Dan is shell shocked, and doesn’t immediately react except to quietly ask Serena if the story is true, which she tearfully confirms. Just to twist the knife a little deeper, Upchuck taunts Dan that he still has some unfinished business to take care of with Jenny. Just in case Dan misunderstood that business to mean financial transactions instead of the intended date rape, Upchuck then calls Jenny a slut for good measure. Dan shoves Upchuck, who yet again does nothing in retaliation. All psychotic talk, that one. At least with guys. Dan turns to leave and Serena say she’ll go with him, but he tells her not to bother and stalks out.
Serena throws self-respect out the window and chases Dan out the hotel, apologizing profusely. I am not at all agreeing with her sleeping with Nate, but I don’t quite understand her apologizing to Dan for it. She just met him yesterday, and I don’t think her sexual history is any of his business. But anyway, Dan stops her apologies by telling her that he is completely turned off by her world and the people she hangs out with. He says he thought she was different, but it’s clear that she’s not. She trots out her standard “I’m trying to change” speech, and says that if Dan can’t accept her efforts, then he’s not who she thought he was, either. They stare each other down, then both turn and walk away, too stubborn to give in.
Back at home, Dan tells Rufus and Jenny that things are over with Serena (at least until the next episode that is), and warns Jenny that she can’t trust any of that group.
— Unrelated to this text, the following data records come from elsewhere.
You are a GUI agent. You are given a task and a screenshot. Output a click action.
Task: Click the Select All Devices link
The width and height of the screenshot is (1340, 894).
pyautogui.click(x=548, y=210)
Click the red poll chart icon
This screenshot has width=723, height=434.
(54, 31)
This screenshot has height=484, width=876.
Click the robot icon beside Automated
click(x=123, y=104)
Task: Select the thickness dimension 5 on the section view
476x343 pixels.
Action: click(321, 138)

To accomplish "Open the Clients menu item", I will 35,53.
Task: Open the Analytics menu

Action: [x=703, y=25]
Jenny smiles and nods, but she’s too busy clutching a bouquet of hydrangeas – the same kind of flowers in Blair’s front hall – to really pay attention. In one ear and out the other.
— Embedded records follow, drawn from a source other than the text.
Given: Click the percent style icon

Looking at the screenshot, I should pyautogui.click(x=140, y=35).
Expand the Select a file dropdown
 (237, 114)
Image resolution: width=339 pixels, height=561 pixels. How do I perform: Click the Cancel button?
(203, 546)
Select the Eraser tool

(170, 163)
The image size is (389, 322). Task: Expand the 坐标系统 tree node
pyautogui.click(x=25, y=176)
Laying in bed after (?) the brunch, Nate quietly tells Blair that she needs to forgive him, or they need to break up for good. She clasps his hand silently, so it looks like for now she’s going to forgive him. I totally get the impression that her desire to stay with him isn’t even about Nate himself, but rather keeping him from Serena and therefore “winning.” If having to date Nate is winning, then I would be totally down with losing.
Jenny is standing in front of the mirror, admiring herself in the blue dress Blair gave her. Gossip Girl pipes in to tell us that Jenny’s been spotted in an Eleanor Waldorf original, the known uniform of Blair’s minions and gifted from Blair herself. Have you seen some of the clothes the minions have worn? A three-year-old could dress herself better. How the hell is Eleanor Waldorf not bankrupt if those are her designs? Anyway, GG tells us that the real question is whether Jenny will be a loyal solider of Blair’s or side with Serena’s rebel forces. Jenny’s a nitwit. She’ll go with whoever tells her the most convincing lies.
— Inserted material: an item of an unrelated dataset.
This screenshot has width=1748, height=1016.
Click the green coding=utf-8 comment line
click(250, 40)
Finally we see Serena, walking sadly down the crowded NYC streets, looking at pictures of her and Blair, smiling and laughing, stored in her cell phone. As GG says, the ultimate insider is now the ultimate outsider. After reminiscing, Serena tosses her entire cell phone in a trashcan and walks away. That’s a little extreme… she could have just, you know, deleted the pictures out if she’d thought about it for a second. But that’s probably giving her too much credit.